YOUNG ART: TALENT IN AND OUT OUR BORDERS
May 20, 2020
art madrid
For the last decade, 'millennials' have become a trendy term and we heard often about the concerns of a new generation that has broken into the new millennium to address many of the challenges that the future has in store for us, with all its uncertainty and ambiguity. It is undeniable that any change, even if it generates a benefit, comes along with a time of transition in which the foundations and the structures that we believed to be immovable begin to crumble. The intrinsic evolution of these phenomena is linked to a sense of uneasiness that societies face from the collective support and from the need to open the debate on the concerns, as new and well-known, that marks our evolution and the fate of our time.
The new generation creators have made their way on the art scene, focusing part of their work on addressing topics that are intimately connected to the reality of the moment. It is the channel to subvert classicism, to make pieces that show commitment to the environment, to make their works a manifesto that transcends mere contemplation and becomes a form of plastic expression of a shared feeling.
In Art Madrid, we have been able to verify this growing movement of artists of the new millennium that are detached from prejudices and archetypes to focus on issues of enormous social impact that affect us all. The number of young creators has been increasing in the latest editions of the fair, and it is also remarkable that the paths of expression chosen by many of them are fueled by artistic hybridization, the fusion of techniques, exploration beyond the image, the search for a second reading.

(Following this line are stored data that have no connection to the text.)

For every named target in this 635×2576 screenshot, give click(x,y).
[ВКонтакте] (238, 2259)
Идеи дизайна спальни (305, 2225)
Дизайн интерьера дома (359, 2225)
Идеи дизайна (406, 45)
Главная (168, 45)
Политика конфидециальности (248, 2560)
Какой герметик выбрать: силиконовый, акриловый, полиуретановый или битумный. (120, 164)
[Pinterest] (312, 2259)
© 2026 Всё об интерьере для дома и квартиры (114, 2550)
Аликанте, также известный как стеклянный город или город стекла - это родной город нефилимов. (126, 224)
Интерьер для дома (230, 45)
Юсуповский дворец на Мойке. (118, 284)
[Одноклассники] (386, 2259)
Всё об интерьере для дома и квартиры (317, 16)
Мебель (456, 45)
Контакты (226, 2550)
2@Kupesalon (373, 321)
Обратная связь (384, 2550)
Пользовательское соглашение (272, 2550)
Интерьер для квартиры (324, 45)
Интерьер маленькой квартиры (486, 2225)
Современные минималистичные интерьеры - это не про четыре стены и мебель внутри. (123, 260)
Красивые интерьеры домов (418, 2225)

Today we remember the work of some of these authors who have visited us at the 15th edition of the fair and we get closer to their work.
Among the artists who show a concern for the excessive consumerism of our time, the depletion of resources or the future of an alienated society, we highlight the case of Alejandro Monge (Zaragoza, 1988) and that of Chen Sheng-Wen (Taichung, Taiwan, 1993).

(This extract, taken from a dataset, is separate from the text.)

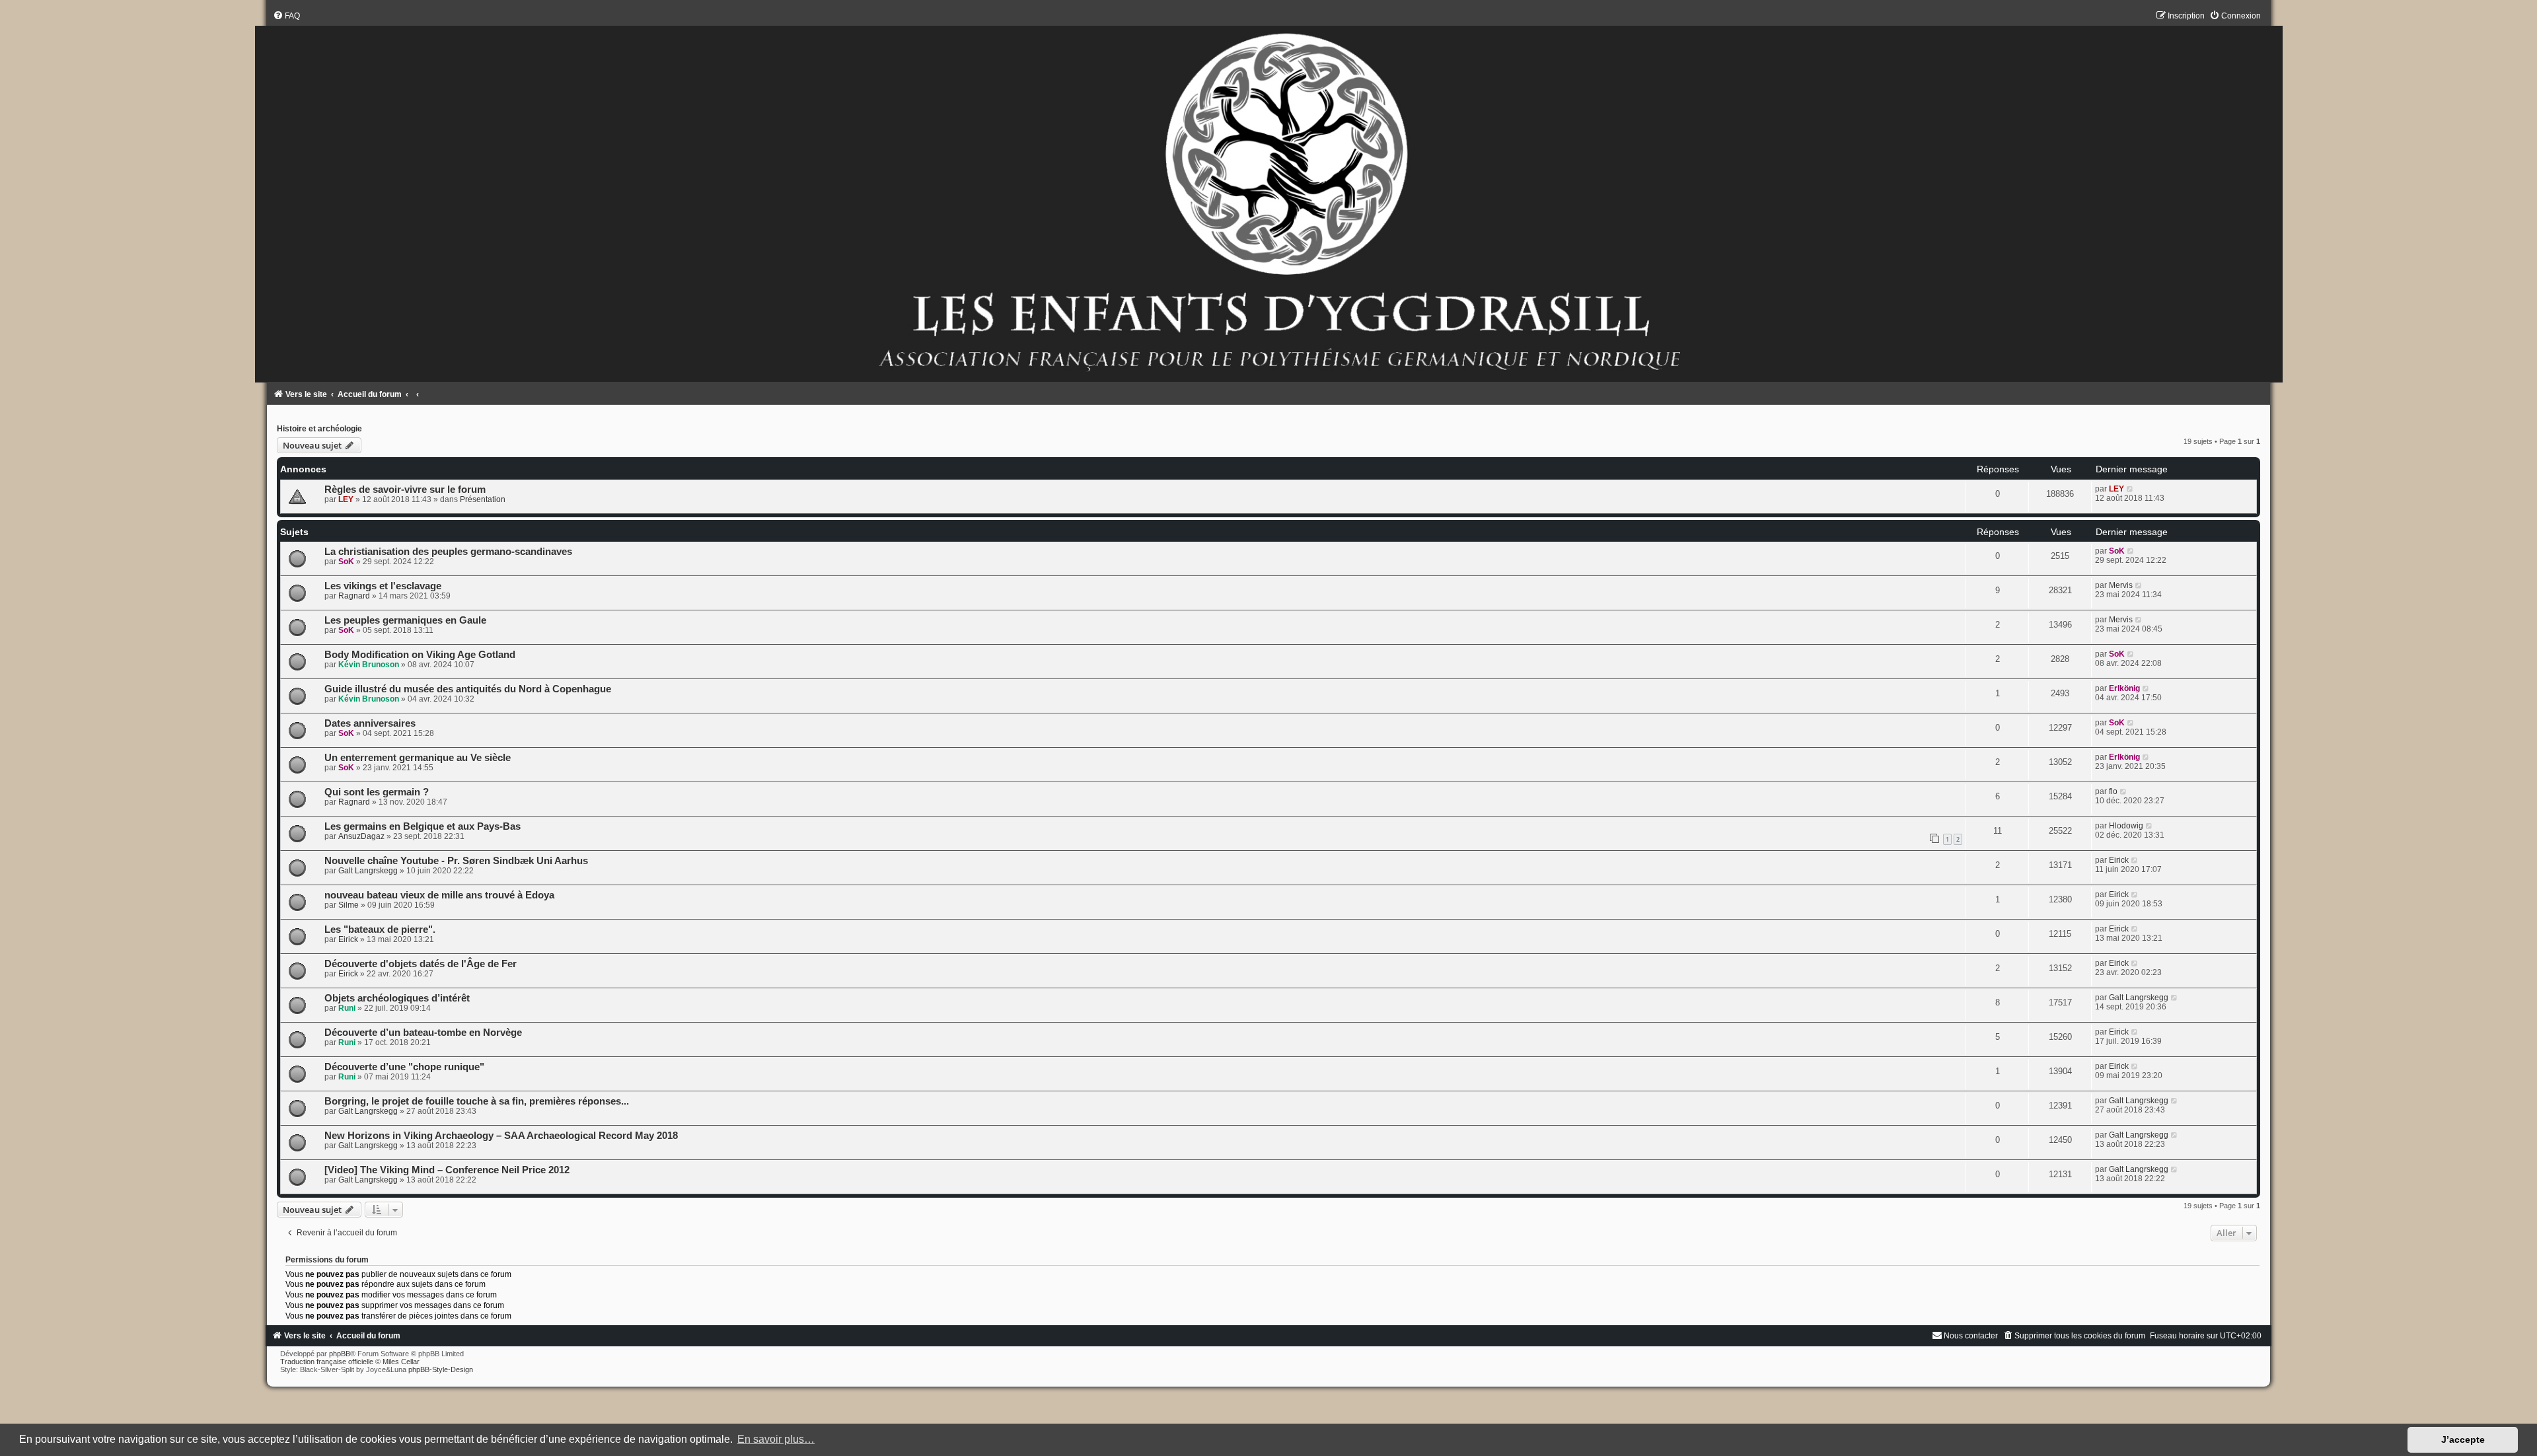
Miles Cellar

Monge's work has on many occasions sought irony about the tangible value of money and superfluous appreciation of material things, often with art installations that replicated stacks of bills in bank deposits or safes. His latest, more pictorial works show a dark side of global society, drowned in its energy production needs and in the polluted and aggressive atmosphere in which we live in large cities.
For his part, Chen Sheng-Wen proposes a much more delicate hand-made work in which he represents the delicacy of nature and its need for care, reproducing with embroidery and mixed technique numerous animals from our immediate environment. Sheng-Wen's decision to use recycled materials, rescued from the forests usually inhabited by these beings, shows the lack of care for mankind and the degree of exposure to which these species are subjected.
Onay Rosquet (Havana, 1987) moves in a similar line with a work that transmits a great aesthetic balance but allows multiple readings. Their boxes of papers, sometimes folded, others wrinkled or stacked, make us think about the problems of lack of communication in the society of our time while posing the dilemma of the appropriate use of resources and the generation of waste with high environmental impact. Of these two ideas, the first is the main line of his discourse: the era of hyperconnectivity leads to the paradox of the lonely, abandoned individual, who has lost the ability to interact in a non-technological way. A simple glance at his pieces makes us think of the thousands of words that do not arrive, the things that are not said, the feelings that are repressed in a context dominated by the pretending of happiness and the fake of perfection.
Other creators emphasise social inequality. Nina Franco (Rio de Janeiro, 1988) tries to represent gender inequality and the harassment that many women suffer on a daily basis, especially in some patriarchal societies. Her work reflects a great concern for contemporary socio-political conflicts.
For his part, Adlane Samet (El Harrach, Algeria, 1989) treats inequality from the perspective of its immediate environment, raising the question of where certain societies are located on the global scene, in which there seem to be first-class and second-class countries. His work is visceral and colourful, and the impulse of the brush strokes itself externalises that authentic and pure vitality of the environments not contaminated by imported ideas.
We also highlight the work of Cristina Gamón (Valencia, 1987), an artist who explores the evolution of painting with the incorporation of new materials and the integration of plastics as support. Her works remind us of landscapes of arid zones, laboratory experiments or the iridescent drawings of oil on water. She aims to offer a contemporary painting with representative materials of our time, without losing the expressive force of colour.